Die Bewilligung von Prozesskostenhilfe setzt nach dem Gesetz aber weiter voraus, dass die beabsichtigte Rechtsverfolgung oder Rechtsverteidigung hinreichende Aussicht auf Erfolg bietet und nicht mutwillig erscheint. Diese Voraussetzungen werden vom Gericht ebenfalls geprüft. Eine hinreichende Erfolgsaussicht ist gegeben, wenn der Beteiligte, der Prozesskostenhilfe beantragt hat, mit seinem Begehren voraussichtlich Erfolg haben wird. Damit prüft das Verwaltungsgericht den voraussichtlichen Aushang des Prozesses. Schwierige Rechtsfragen sollen vom Verwaltungsgericht im Prozesskostenhilfeverfahren aber nicht entschieden werden. Mutwilligkeit liegt vor, wenn keine Veranlassung zur Klage besteht.

Das Gericht entscheidet über die Bewilligung durch Beschluss.

Folge der Bewilligung

Die Bewilligung von Prozesskostenhilfe bewirkt, dass auf die Gerichtskosten keine Zahlungen zu leisten sind. Hat das Verwaltungsgericht beschlossen, dass aus dem Einkommen monatliche Raten zu zahlen sind, so sind auf die Gerichtskosten die vom Verwaltungsgericht festgelegten monatlichen Raten zu zahlen.
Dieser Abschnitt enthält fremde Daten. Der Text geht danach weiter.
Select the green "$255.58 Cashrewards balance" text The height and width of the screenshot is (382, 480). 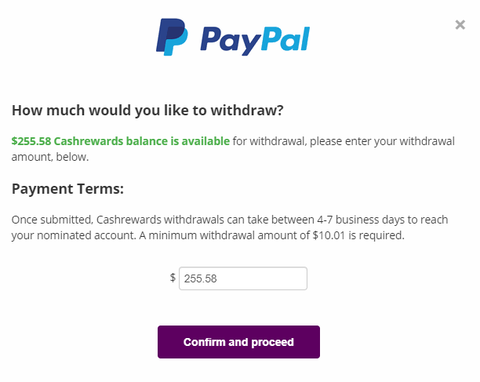pyautogui.click(x=90, y=141)
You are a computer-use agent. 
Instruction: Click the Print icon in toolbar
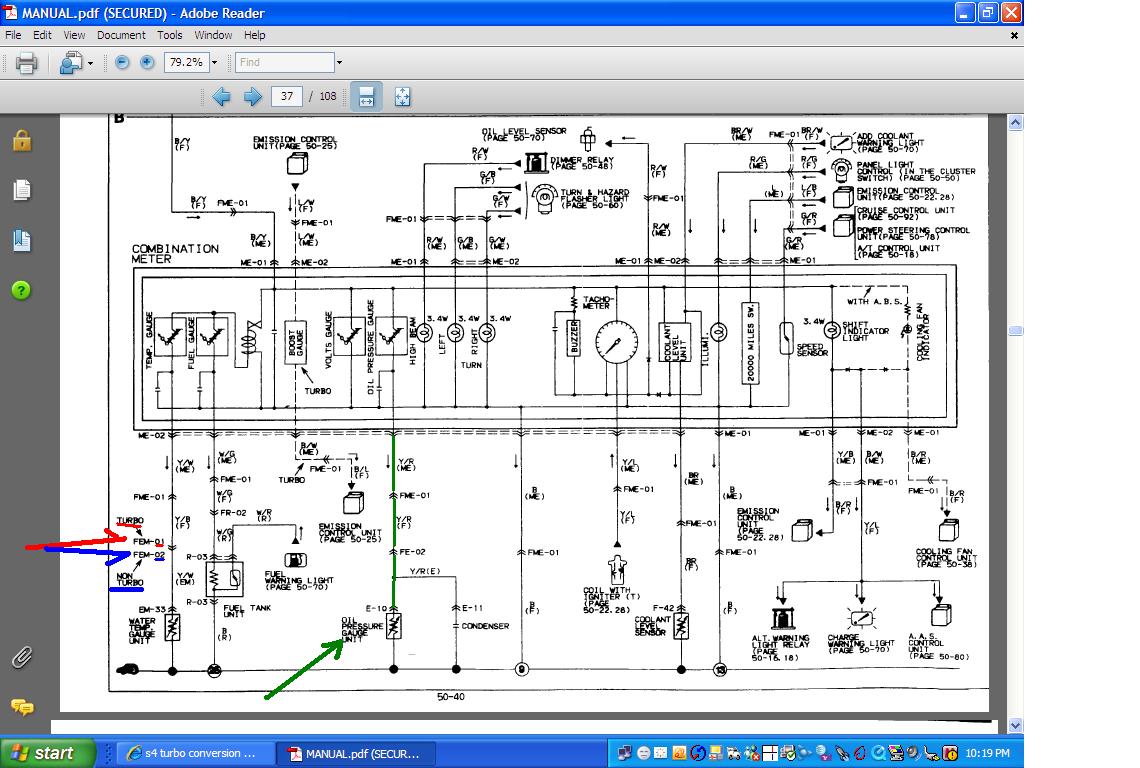point(26,63)
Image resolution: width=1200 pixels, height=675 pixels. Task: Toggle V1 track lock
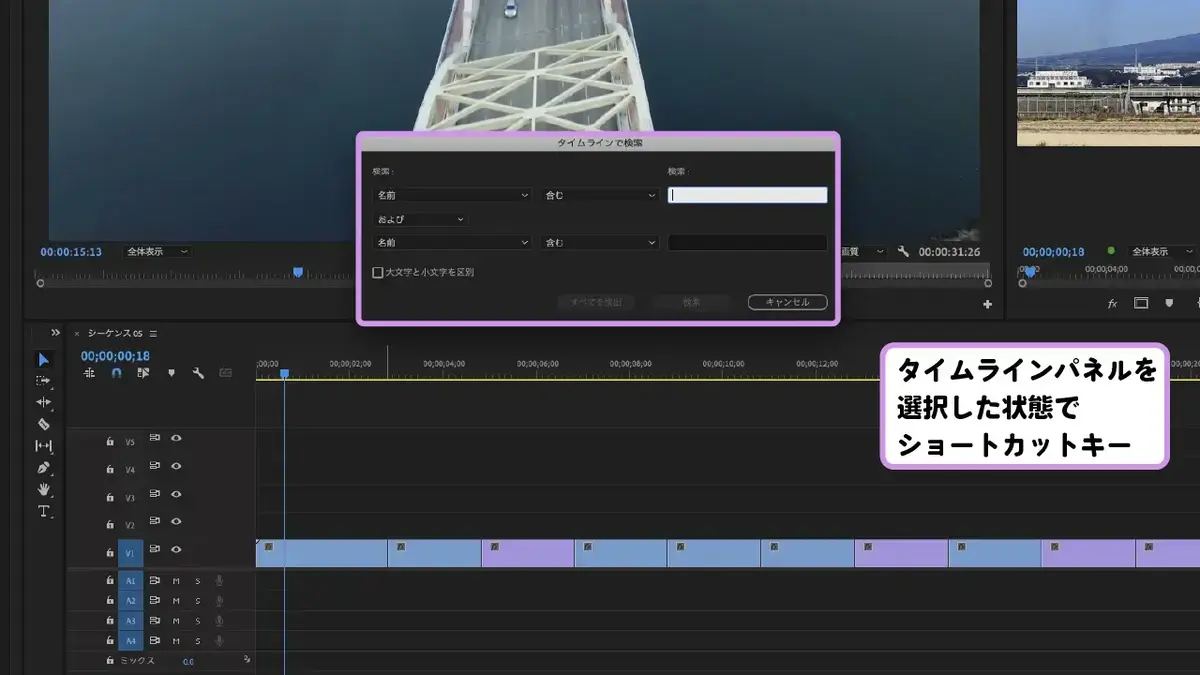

Die Bewilligung von Prozesskostenhilfe hat auf die Verpflichtung des Beteiligten, die dem Prozessgegner entstandenen außergerichtlichen Kosten zu erstatten, keinen Einfluss (§ 123 ZPO). Auch bei Bewilligung von Prozesskostenhilfe müssen deshalb die dem Gegner entstandenen notwendigen Kosten aus dem eigenen Vermögen und Einkommen bezahlt werden, wenn die Partei, der Prozesskostenhilfe bewilligt worden ist, den Prozess verliert.

Ist - wie beim Verwaltungsgericht - eine Vertretung durch Anwälte nicht vorgeschrieben, wird der Partei auf ihren Antrag ein zur Vertretung bereiter Rechtsanwalt ihrer Wahl beigeordnet, wenn die Vertretung durch einen Rechtsanwalt erforderlich erscheint oder der Gegner durch einen Rechtsanwalt vertreten ist. Ein nicht in dem Bezirk des Prozessgerichts niedergelassener Rechtsanwalt kann nur beigeordnet werden, wenn dadurch weitere Kosten nicht entstehen. Der Rechtsanwalt erhält für seine Tätigkeit eine Entschädigung aus der Staatskasse.

Rechtsmittel

Die Bewilligung der Prozesskostenhilfe kann von dem Prozessgegner nicht angefochten werden. Lehnt das Verwaltungsgericht die Bewilligung von Prozesskostenhilfe ab, kann dagegen Beschwerde beim Oberverwaltungsgericht eingelegt werden. Für das Beschwerdeverfahren im Prozesskostenhilfeverfahren besteht kein Anwaltszwang. Der Beschluss des Oberverwaltungsgerichts ist unanfechtbar.

Reisekosten für mittellose Personen

Neben dem Antrag auf Bewilligung von Prozesskostenhilfe können mittellose Personen auch einen Antrag auf Gewährung von Reisekosten für die Anreise zu dem Ort eines vom Gericht festgesetzten Termins und für die Rückreise beantragen. Voraussetzung für die Gewährung von Reisekosten ist, dass die Mittellosigkeit glaubhaft gemacht wird und das persönliche Erscheinen der Partei angeordnet oder sonst erforderlich erscheint. Hierüber entscheidet das Verwaltungsgericht.